**Data section**.
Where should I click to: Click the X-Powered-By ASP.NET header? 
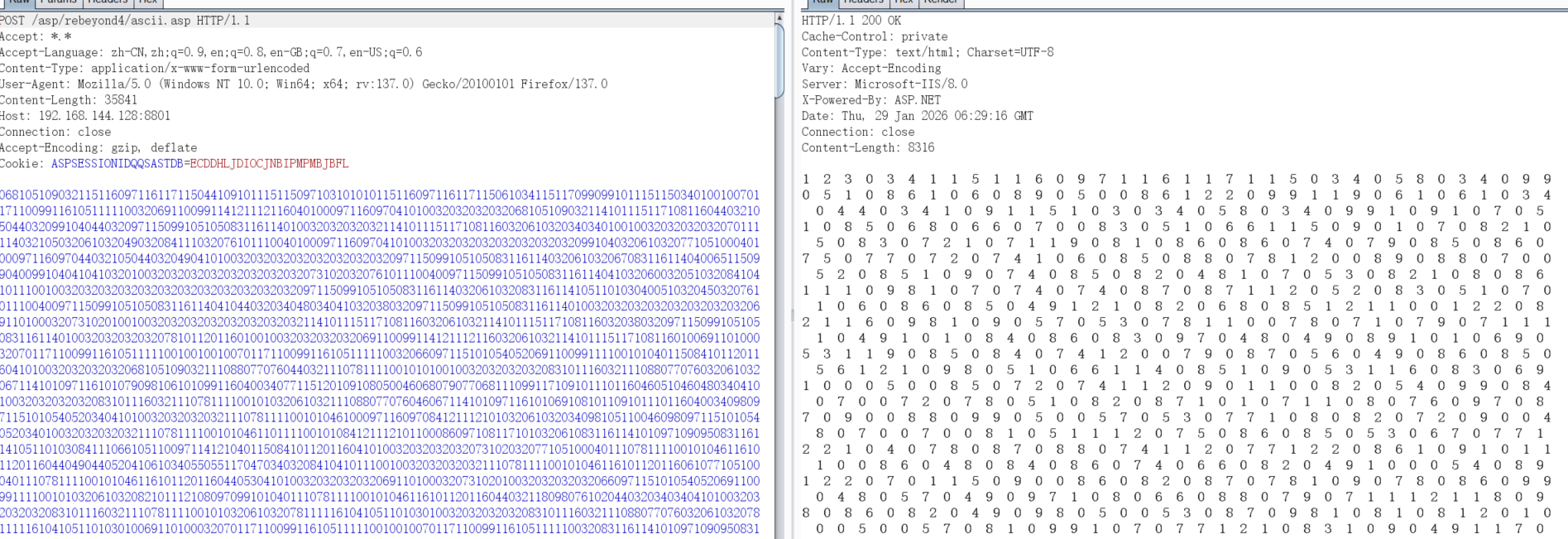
--
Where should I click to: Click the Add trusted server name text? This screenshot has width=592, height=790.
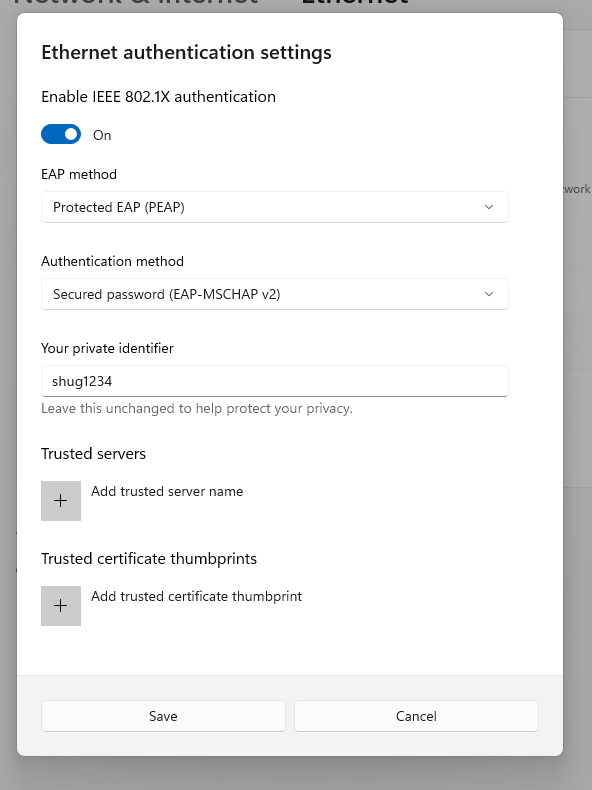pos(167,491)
==
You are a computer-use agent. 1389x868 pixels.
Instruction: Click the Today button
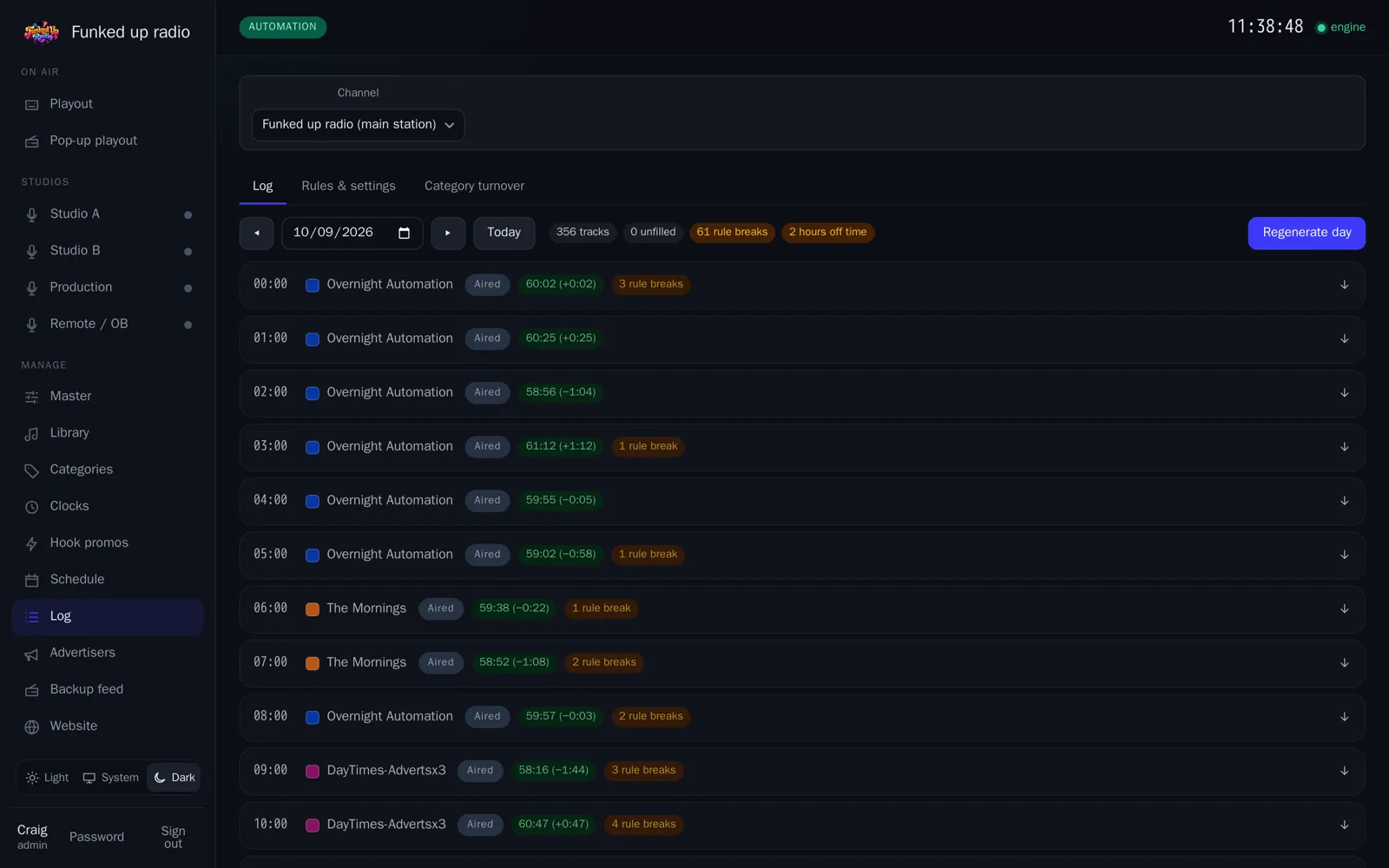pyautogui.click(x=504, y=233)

**Directions for this task**. Put the stretch of the material above, from the line containing "Where should I click to: Click the Add" through the line containing "pos(167,491)", into a JSON list of strings with one string per line, skipping blank lines and leaving the pictures out.

**Task result**.
[
  "Where should I click to: Click the Add trusted server name text? This screenshot has width=592, height=790.",
  "pos(167,491)"
]